EXTRAIT DU TEXTE:
....

Concrete > Donkey > Kong > King > Eh merde je me suis paumé...

----------


## Jeckhyl

20 abonnés choisis au hasard recevront en bundle avec leur CPC un exemplaire de Söldner couvert de poussière et de toiles d'araignées de placard pantinois.

----------


## Akodo

Ça c'est plus con que craie...  ::ninja::

----------


## Eklis

> Concrete > Donkey > Kong > King > Eh merde je me suis paumé...

----------


## L-F. Sébum

> Il y avait aussi eu l'appareil à faire les œufs carrés, mais comme les œufs ne sont plus la mascotte de CPC depuis belle lurette, ça doit pas être ça


En fait on avait prévu d'offrir une machine à faire des lapins carrés.

Mais comme la SPA a obtenu un référé pour nous l'interdire, on s'est rabattu sur autre chose.

----------


## Eklis

Sinon je pensais à une main PMU. Élégant, raffiné... bref, un truc de la haute.

----------


## alx

Est-ce que le shimili... shilili... est-ce que la surprise s'utilise d'une main en l'agitant rapidement ?

----------


## Jeckhyl

C'est possible... A quoi pensez-vous ?

----------


## Logan

A rien, c'était pour faire avancer le shimili... shilili...shibili...

----------


## Monsieur Cacao

Moi j'veux un Half en peluche.

----------


## Belhoriann

Moi je veux un grille pain qui grille le pain en forme de lapin  :Bave:

----------


## Max_well

Moi je suppute (non ce n'est pas sale) un truc avec des dés et des pions ^^

----------


## Augusto Giovanni

> Moi je suppute (non ce n'est pas sale) un truc avec des dés et des pions ^^


Tu nous prends pour qui ? Non mais t'es pas bien ! 
Un Bon de réduction pour des peluches lapinou (mixomatos ?)

----------


## O.Boulon

Ni pion, ni dé.
Mais on se rapproche.

----------


## Nelfe

> Ni pion, ni dé.
> Mais on se rapproche.


Un jeu de course avec les voitures à monter soi-même en les découpant et une map cartonnée au milieu du magazine, comme à l'arrière des boîtes de céréales de Leader Price ?

----------


## ShinSH

Le jeu de cartes Canard PC à la sauce Magic, avec Threanor, Gringo, et Tarace en guests.

----------


## Monsieur Cacao

> Ni pion, ni dé.

....

DONNÉES FOURNIES:
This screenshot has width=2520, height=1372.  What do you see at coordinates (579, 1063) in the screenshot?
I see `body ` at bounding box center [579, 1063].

....

ÉNONCÉ DU PROBLÈME 1: D'après l'extrait du forum, quel cadeau L-F. Sébum dit-il qu'on avait d'abord prévu d'offrir ?
ÉNONCÉ DU PROBLÈME 2: Dans l'extrait du forum, pourquoi la machine à faire des lapins carrés n'a-t-elle finalement pas été offerte ?

SOLUTION COMPLÈTE 1: Une machine à faire des lapins carrés.

SOLUTION COMPLÈTE 2: La SPA a obtenu un référé pour l'interdire. L'équipe s'est donc rabattue sur autre chose.